*EXCERPTED TEXT*:
A bit of old news still worth writing about

One development that has been confirmed is something I missed while traveling at the end of July. Royal Club’s new coach, Kim “vicaL” Sunmook, has worked with the organization before. In 2014 Summer, vicaL joined Star Horn Royal Club as their Korean coach, and Yoon “Zero” Kyungsup has attributed most of the team’s strategy and teamwork to him. While Siu “Chris” Keung got most of the glory, vicaL floated under the radar.

I’ve promised never to get excited about Royal Never Give Up (ex-King) again, but I’m happy to see a Korean coach acclimated to the scene return and continue to work in it.

*DATA EXTRACT*:
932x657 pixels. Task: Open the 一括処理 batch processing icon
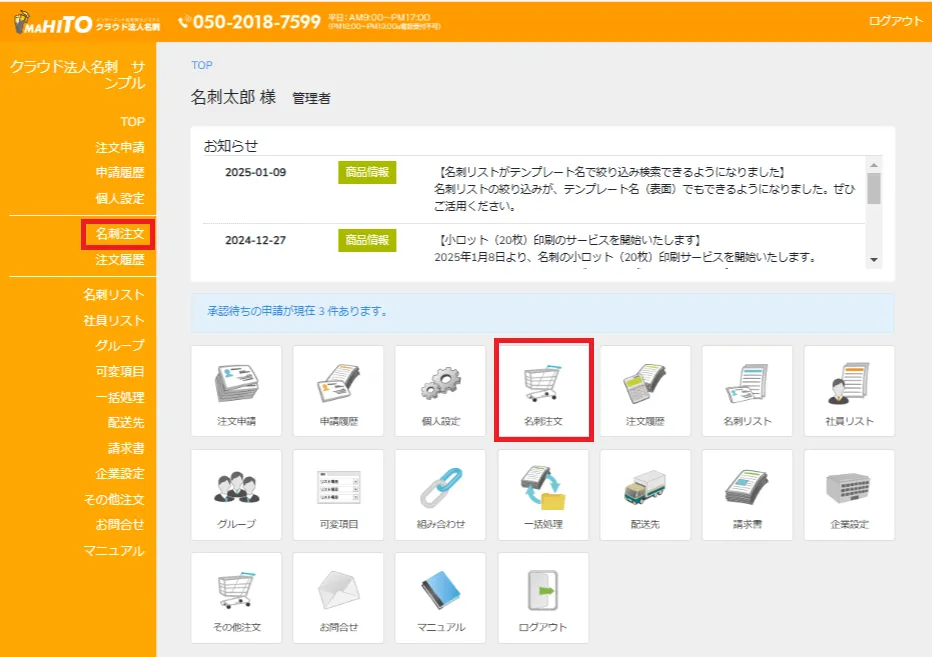pos(542,493)
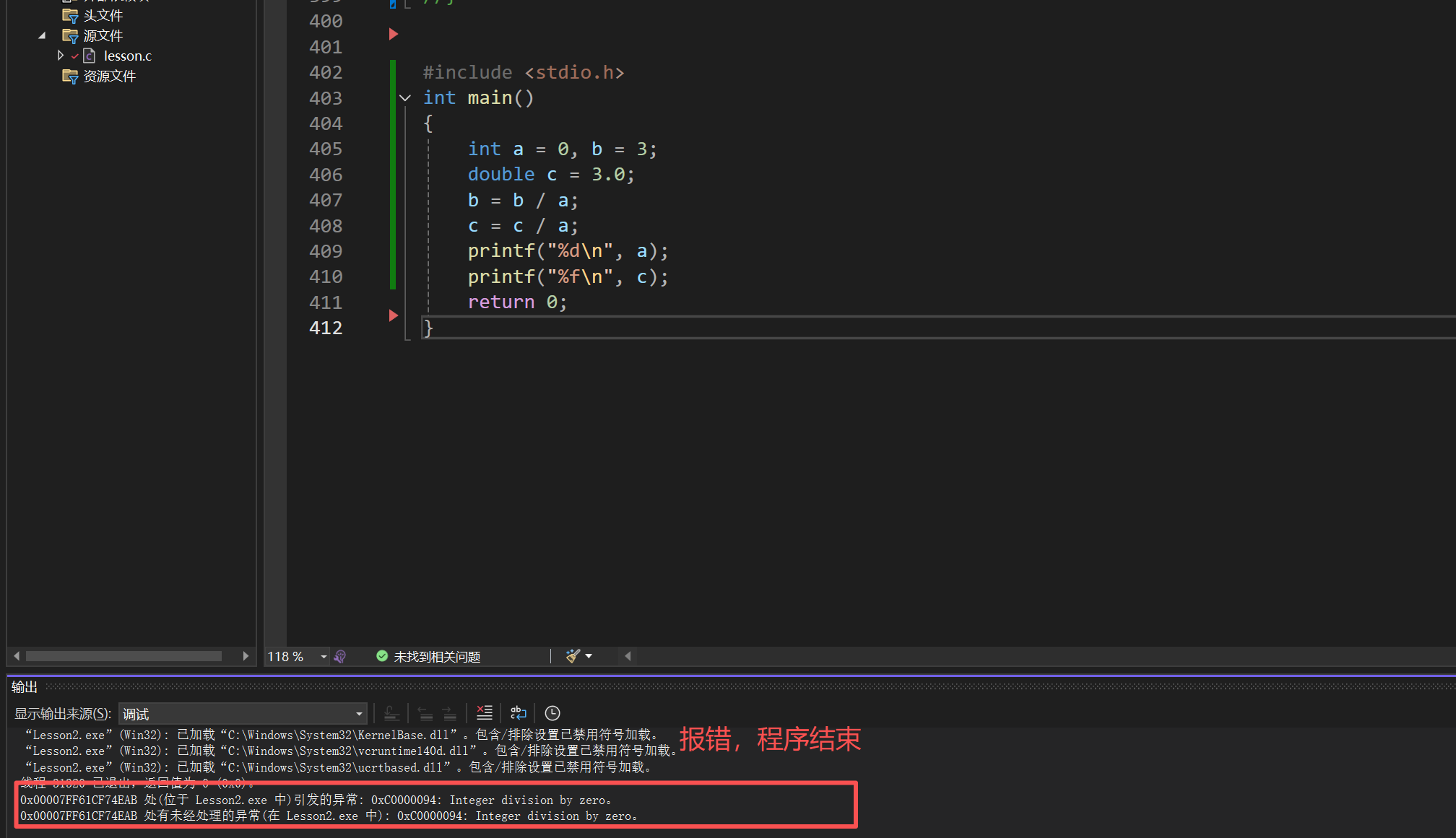Viewport: 1456px width, 838px height.
Task: Click the 输出 panel title
Action: tap(25, 686)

*THE PROBLEM*:
Reproduce the passage from the text about Royal Club's coach, from "A bit of old" up to and including "work in it.". The entries are separate material, not connected to the text about Royal Club's coach.

*ANSWER TO THIS PROBLEM*:
A bit of old news still worth writing about

One development that has been confirmed is something I missed while traveling at the end of July. Royal Club’s new coach, Kim “vicaL” Sunmook, has worked with the organization before. In 2014 Summer, vicaL joined Star Horn Royal Club as their Korean coach, and Yoon “Zero” Kyungsup has attributed most of the team’s strategy and teamwork to him. While Siu “Chris” Keung got most of the glory, vicaL floated under the radar.

I’ve promised never to get excited about Royal Never Give Up (ex-King) again, but I’m happy to see a Korean coach acclimated to the scene return and continue to work in it.